CD Feature/ Jose Luis Redondo: "La reponse est aux pieds"
TobiasJust a couple of months after the sensationally received “Cancons per a un lent retard”, Ferran Fages’ cathartic not-coming-to-terms-with-reality, Etude Records are back with yet another release guided by the spartanic approach of one man and his guitar. Despite the obvious similarities, however, “La Reponse est aux Pieds” holds its own as an album with plenty of personal mysteries lurking behind the surface.
For starters, the extended set-up of the record is an important factor in its appeal. Jose Luis Redondo has included Dobro, Barotone Guitar, a “bizarre piccolo bass” and banjo in these sessions, noticeably adding colours and shades to his instrumentals. While the live-approach of “La Reponse est aux Pieds” implies a certain monochromatic touch within individual movements, the album as a whole feels highly varied and almost playful, despite its often slightly sombre and disturbed moods: Redondo toys with the physical capacities of his tools to create complex reverb spaces and on “Ending”, he even plugs his guitar into an amplifier, creating raw canvasses filled with distortion and feedback.
The diversity between tracks not only exponentially increases the listenability of the record, but also gratifyingly moves it away from a mere research in timbre.
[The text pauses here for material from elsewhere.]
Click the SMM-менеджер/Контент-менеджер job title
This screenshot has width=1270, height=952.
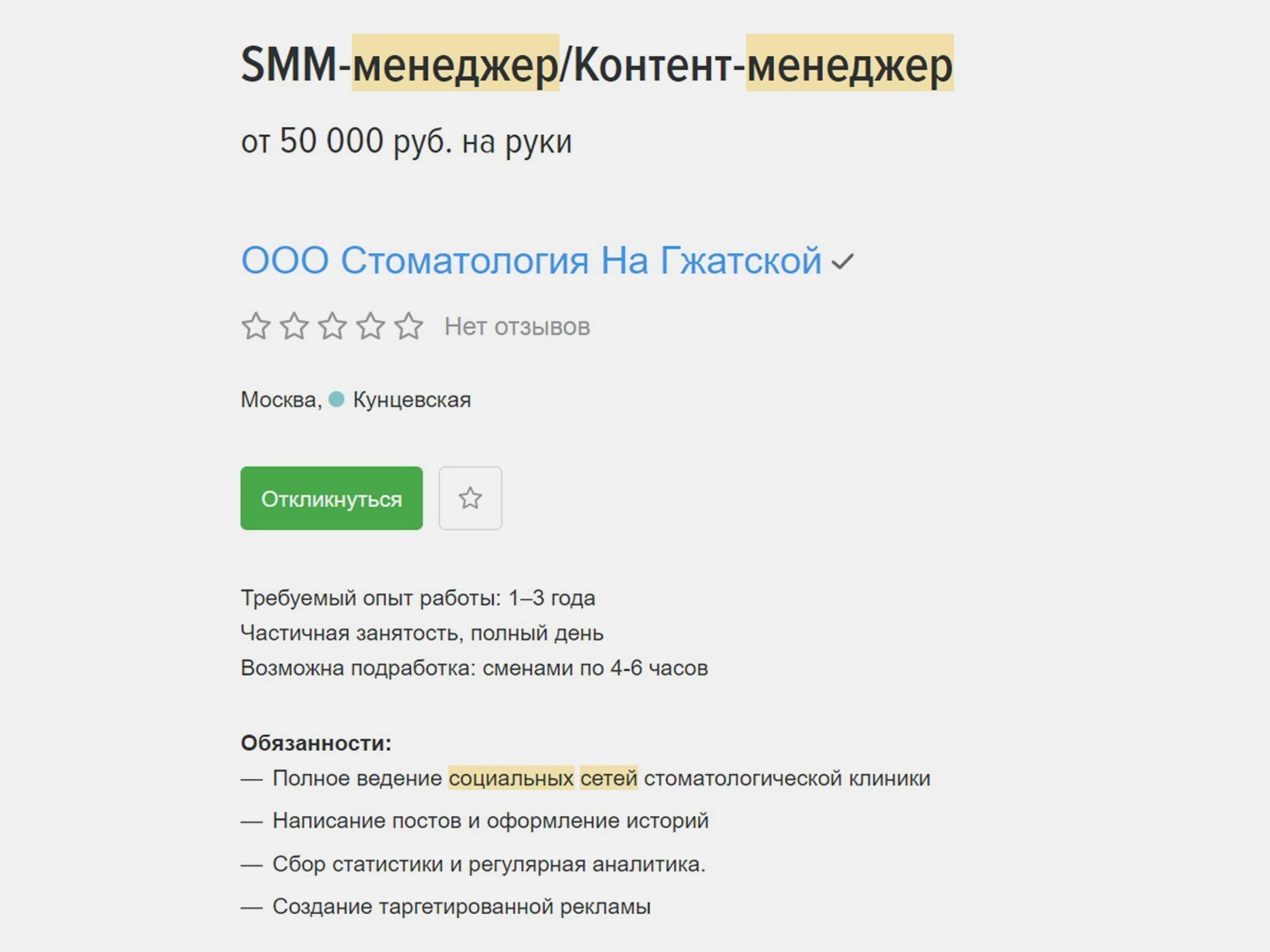tap(596, 64)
Redondo keeps a red thread in mind for the album as a whole, but his pieces are meant to be appreciated on their own and, more often than not, as “songs” without words. Grouped just as much around musical themes as on performance techniques, there is an immediacy to this work, that feels refreshing. Academical connotations have been replaced with joyous improvisations and the pensive depression of Fages has made way for a positively whimsical sense of scurrility.
As with many releases from the still young catalogue of Etude, one needs to search for parallels in the visual arts, rather than with other composers. “La Reponse est aux Pieds” plucks and tears the guitar’s strings and maltreats them with various objects, imitating the sound of a saw working its way through piles of logs. Redondo takes a naive route, but he comes crashing from all different directions, presenting us with a multiangle view of the guitar in its most basic state: Quiet quasi-folk, soundscapes, seemingly uncoordinated fretboard runs, noise erruptions and effect pedal doodling taped both right in front of the instrument as well as from the other side of the room make for a obsessively complete picture.
It is only logical that the set closes with a blues, which under the circumstances may justifiedly be called “traditional”. Redondo does not want to start with form only to destroy it, but arrives at form as the result of a search, which looks at his instruments with the eyes of a child. To arrive at this kind of limpid clarity, one must either be a genial fool or a lucid professional. The latter applies to our man here, an experienced session musician in his hometown of Barcelona, but that doesn’t make his cubistic “one man and a guitar” excursions any less intriguing.